Passage given =

So I know from first hand experience that not all girls want to play with the toys you find in the pink aisles, and in my experience, despite the social pressures I and my parents were subject to they were happy to let me play with whichever toys I chose to play with. As time marches on and we expect a more equal society we may expect gender stereotyping for children to be diminishing. So why are our toy shops more gender segregated than ever?

As with so many things these days, and like Christmas, its all about cash, money, the pink pound. Stereotypes sell. They are the quickest and easiest way for companies to rake in the profits. The human brain responds more readily to things that it can recognise easily so stereotypes are helpful to human cognition. If you think of the brain as a bit like a computer, in basic terms, stereotypes allow our brains to do less 'searching' when we evaluate new people. In this way the human brain can also become confused when it is presented with information that contradicts this stereotype information.

Rows =
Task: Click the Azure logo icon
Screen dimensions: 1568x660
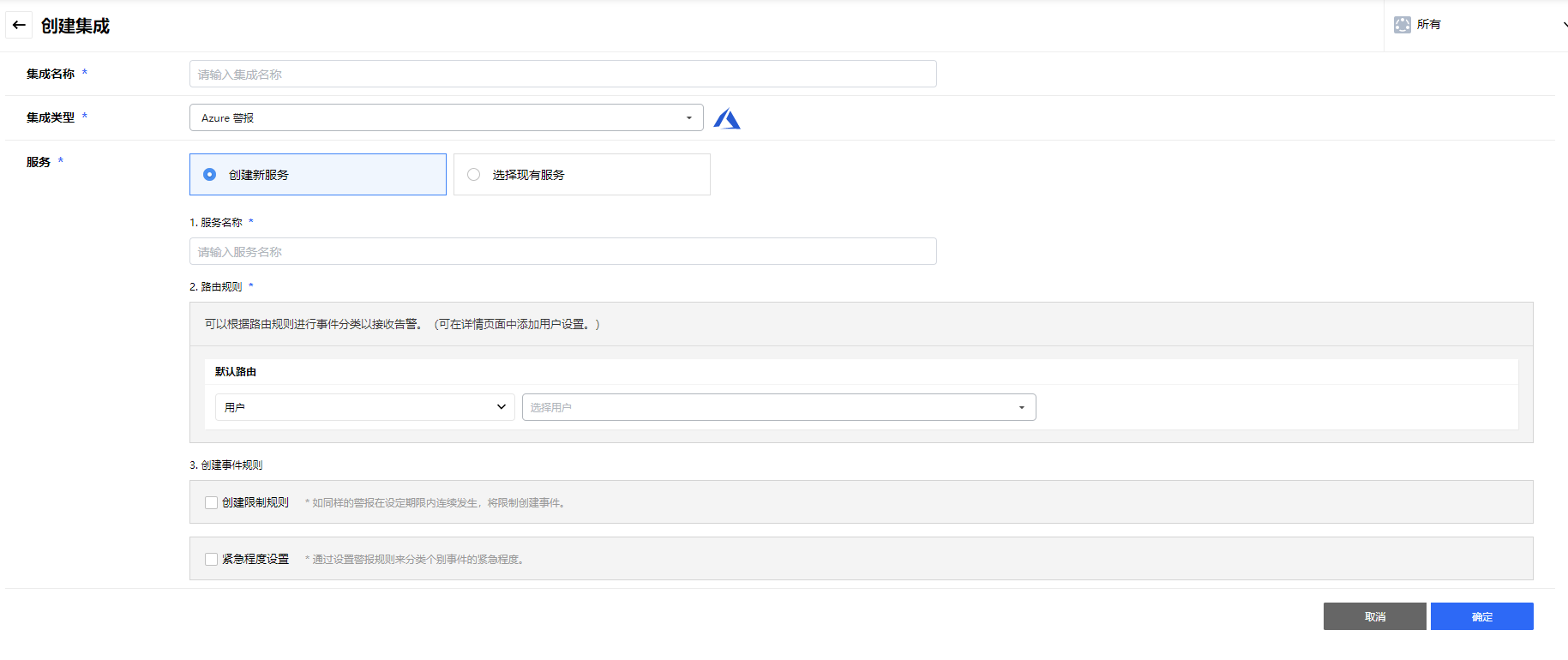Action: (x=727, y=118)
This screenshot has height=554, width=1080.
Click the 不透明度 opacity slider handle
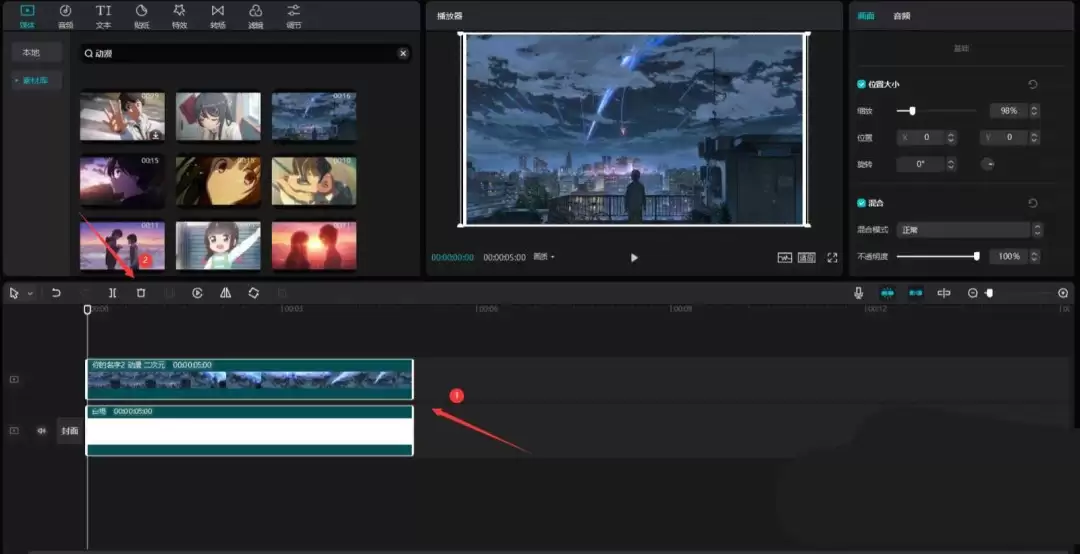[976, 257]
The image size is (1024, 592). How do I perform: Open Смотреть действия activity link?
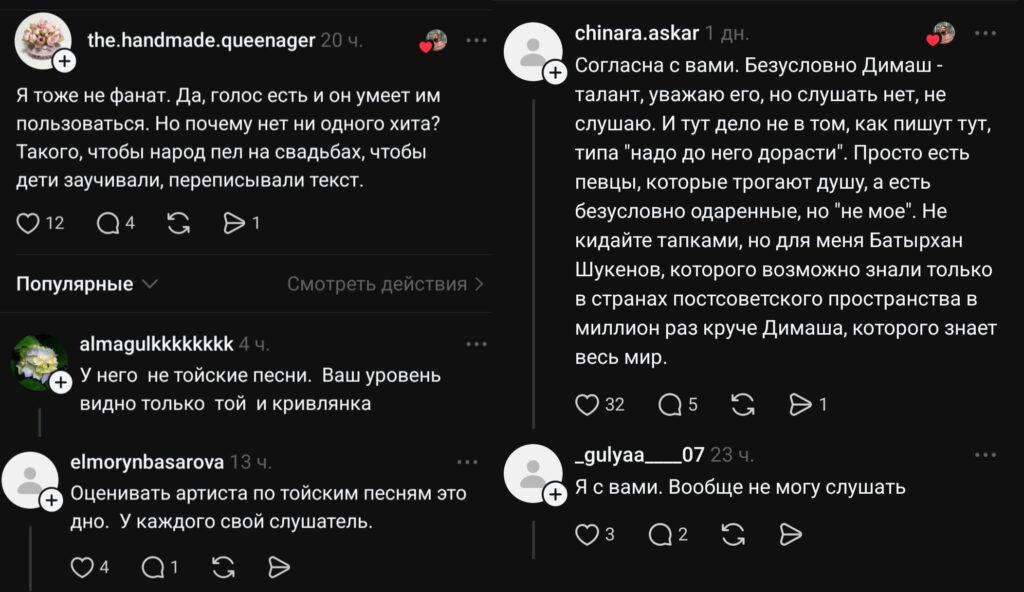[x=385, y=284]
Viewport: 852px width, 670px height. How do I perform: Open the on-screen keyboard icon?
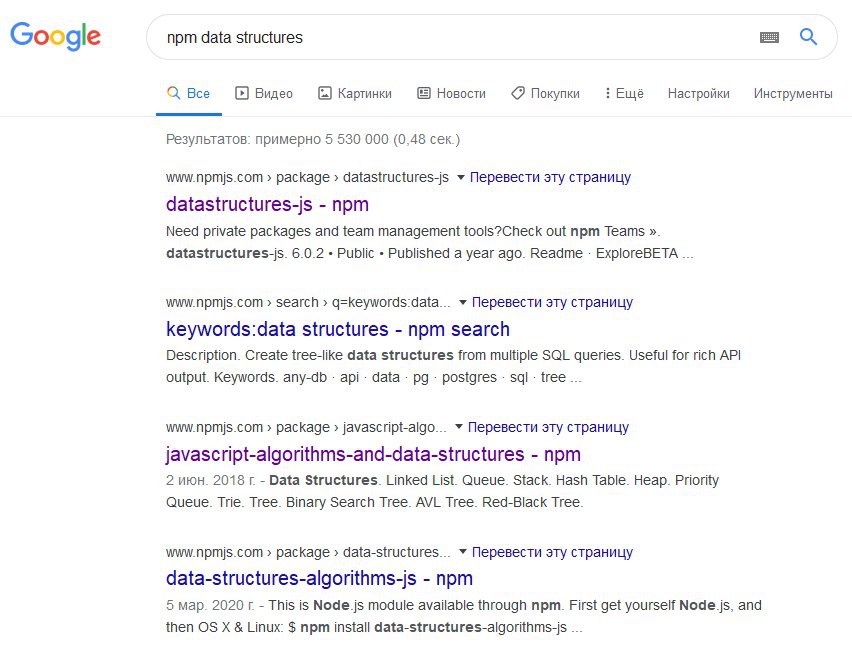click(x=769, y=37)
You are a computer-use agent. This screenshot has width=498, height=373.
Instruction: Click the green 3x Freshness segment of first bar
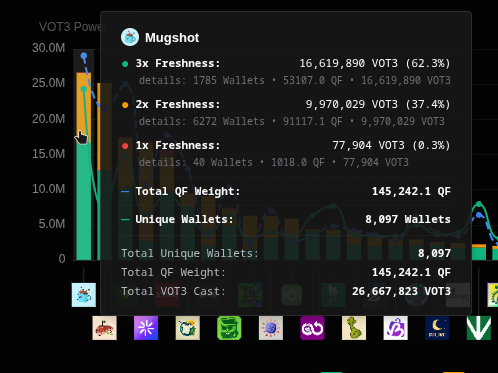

Task instructions =
1 – In the passage about gendered toys, what is the human brain compared to?
2 – Carry on the passage about gendered toys from the point where it stops.

Written answers =
1 – A computer.

2 –
It is probable that some people see past stereotypes. However, what has been established in research is that people tend to live up or down to the expectations that are communicated to them. A number of studies have revealed that there is pressure on individuals to behave in stereotyped ways and these behaviour patterns are generally equated with social acceptance. We can all remember what it is like at school, never in our lives do we feel more pressure for social acceptance. Female children are fed expectations from the toy industry daily and we cannot pretend they have no effect.

children are fed expectations from the toy industry daily

However I don't necessarily think a particular conspiracy in the toy industry exists to repress girls, but rather that companies think only of profits. Therefore products are created that the human brain will recognise most easily and buy most readily. The toy makers and advertisers 'amplify' the perceived differences between the genders in order to quickly communicate with its desired audience. In an experiment where children viewed ten toy adverts once the children could identify the target audience every single time. The target audience of boys or girls are very obvious to children and make the products easy to understand and therefore easy to sell, but the unpleasant side-effect of this is there is an implication of whether the product is suitable for them or not depending on their gender.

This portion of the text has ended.